(Collected data)
────────────────────

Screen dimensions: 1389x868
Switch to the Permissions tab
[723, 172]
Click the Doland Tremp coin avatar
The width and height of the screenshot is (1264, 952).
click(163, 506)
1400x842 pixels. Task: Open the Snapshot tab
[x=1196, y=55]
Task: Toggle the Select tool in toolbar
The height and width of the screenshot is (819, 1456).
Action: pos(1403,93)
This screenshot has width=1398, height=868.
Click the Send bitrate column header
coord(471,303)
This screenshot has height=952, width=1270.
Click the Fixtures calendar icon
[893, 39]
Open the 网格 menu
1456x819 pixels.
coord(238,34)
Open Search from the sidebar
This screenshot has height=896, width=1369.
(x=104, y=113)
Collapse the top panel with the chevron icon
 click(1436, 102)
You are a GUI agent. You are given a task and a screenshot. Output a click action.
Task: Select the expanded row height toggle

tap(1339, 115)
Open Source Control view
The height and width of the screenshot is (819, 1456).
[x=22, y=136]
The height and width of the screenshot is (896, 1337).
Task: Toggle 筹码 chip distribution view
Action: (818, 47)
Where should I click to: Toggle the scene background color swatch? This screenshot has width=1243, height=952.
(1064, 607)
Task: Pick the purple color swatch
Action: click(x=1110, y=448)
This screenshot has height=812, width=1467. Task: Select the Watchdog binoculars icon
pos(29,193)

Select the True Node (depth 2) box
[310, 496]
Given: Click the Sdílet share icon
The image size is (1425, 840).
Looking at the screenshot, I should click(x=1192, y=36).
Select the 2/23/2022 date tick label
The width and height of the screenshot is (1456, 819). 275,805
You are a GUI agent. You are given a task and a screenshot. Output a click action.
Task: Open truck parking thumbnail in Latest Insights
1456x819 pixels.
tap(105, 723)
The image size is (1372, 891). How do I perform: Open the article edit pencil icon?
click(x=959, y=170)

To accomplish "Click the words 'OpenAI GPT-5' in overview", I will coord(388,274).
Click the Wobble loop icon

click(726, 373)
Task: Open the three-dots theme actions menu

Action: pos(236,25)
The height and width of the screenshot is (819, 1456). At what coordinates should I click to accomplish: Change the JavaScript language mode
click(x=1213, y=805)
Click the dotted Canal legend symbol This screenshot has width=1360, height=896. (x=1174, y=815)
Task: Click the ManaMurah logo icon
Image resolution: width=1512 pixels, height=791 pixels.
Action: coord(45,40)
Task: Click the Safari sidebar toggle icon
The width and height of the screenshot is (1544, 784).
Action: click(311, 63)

────────────────────

Task goal → Please, from the entries above, set down exactly the lines from the one containing "Click the Send bitrate column header" through the one containing "Task: Click the ManaMurah logo icon", and only those.

Response to this exercise →
Click the Send bitrate column header
coord(471,303)
This screenshot has height=952, width=1270.
Click the Fixtures calendar icon
[893, 39]
Open the 网格 menu
1456x819 pixels.
coord(238,34)
Open Search from the sidebar
This screenshot has height=896, width=1369.
(x=104, y=113)
Collapse the top panel with the chevron icon
 click(1436, 102)
You are a GUI agent. You are given a task and a screenshot. Output a click action.
Task: Select the expanded row height toggle

tap(1339, 115)
Open Source Control view
The height and width of the screenshot is (819, 1456).
[x=22, y=136]
The height and width of the screenshot is (896, 1337).
Task: Toggle 筹码 chip distribution view
Action: (818, 47)
Where should I click to: Toggle the scene background color swatch? This screenshot has width=1243, height=952.
(1064, 607)
Task: Pick the purple color swatch
Action: click(x=1110, y=448)
This screenshot has height=812, width=1467. Task: Select the Watchdog binoculars icon
pos(29,193)

Select the True Node (depth 2) box
[310, 496]
Given: Click the Sdílet share icon
The image size is (1425, 840).
Looking at the screenshot, I should click(x=1192, y=36).
Select the 2/23/2022 date tick label
The width and height of the screenshot is (1456, 819). 275,805
You are a GUI agent. You are given a task and a screenshot. Output a click action.
Task: Open truck parking thumbnail in Latest Insights
1456x819 pixels.
tap(105, 723)
The image size is (1372, 891). How do I perform: Open the article edit pencil icon?
click(x=959, y=170)

To accomplish "Click the words 'OpenAI GPT-5' in overview", I will coord(388,274).
Click the Wobble loop icon

click(726, 373)
Task: Open the three-dots theme actions menu

Action: pos(236,25)
The height and width of the screenshot is (819, 1456). At what coordinates should I click to accomplish: Change the JavaScript language mode
click(x=1213, y=805)
Click the dotted Canal legend symbol This screenshot has width=1360, height=896. (x=1174, y=815)
Task: Click the ManaMurah logo icon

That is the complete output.